[Selected excerpt start]
Your comment: The coefficient is negative, which means that higher installment rates are associated with a lower probability of being a good credit risk. The InstallmentRatepercentage is -3.080e-01 The p-value is 0.002, which is less than 0.05. This indicates that the effect of InstallmentRatePercentage is statistically significant.

3. Please interpret this number in detail (please calculate the corresponding odds ratio, and interpret it). (2 pts)

# you might need some code for calculation:
coef_GermanCredit <- coef(GermanCredit_logit)["InstallmentRatePercentage"]
odds_ratio <- exp(coef_GermanCredit)
odds_ratio

## InstallmentRatePercentage 
##                 0.7349491

Your comment: The estimated coefficient for InstallmentRatePercentage is -0.308. The corresponding odds ratio is 0.735, which means that for every 1-unit increase in InstallmentRatePercentage, the odds of having good credit decrease by about 26.5%. The p-value is 0.002, indicating this effect is statistically significant. Higher installment rates are therefore associated with a lower probability of being a good credit risk.

Task 3: Model Evaluation (Part I)

1. Use the training set to obtain predicted probabilities. (2 pts)

# your code here:
train_pred_prob <- predict(GermanCredit_logit, newdata= GermanCredit_train, type = "response")
head(train_pred_prob)

##       909       460       932       922       961       279 
## 0.9624772 0.9035098 0.6215123 0.8649416 0.9471023 0.8748184

2. Using the probability cut-off of 0.5, generate confusion matrix and obtain MR (misclassification rate) for the the training set. (3 pts)

# your code here:
train_pred_class <- ifelse(train_pred_prob > 0.5, TRUE, FALSE)
conf_matrix_train <- table(Predicted = train_pred_class, Actual = GermanCredit_train$Class)
conf_matrix_train

##          Actual
## Predicted FALSE TRUE
##     FALSE   129   59
##     TRUE    105  457

MR_train <- mean(train_pred_class != GermanCredit_train$Class)
[Selected excerpt end]
#### Things to do:
1) In the credit model excerpt, what probability cut-off is used to build the confusion matrix for the training set?
2) Write out everything in the credit model excerpt from "Your comment: The coefficient" down to "InstallmentRatePercentage is statistically significant.".
The material after the credit model excerpt comes from a different source.
[Stored data start]
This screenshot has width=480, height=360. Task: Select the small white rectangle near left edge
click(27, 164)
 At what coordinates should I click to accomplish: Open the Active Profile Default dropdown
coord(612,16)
[Stored data end]
#### Answers to the tasks:
1) 0.5

2)
Your comment: The coefficient is negative, which means that higher installment rates are associated with a lower probability of being a good credit risk. The InstallmentRatepercentage is -3.080e-01 The p-value is 0.002, which is less than 0.05. This indicates that the effect of InstallmentRatePercentage is statistically significant.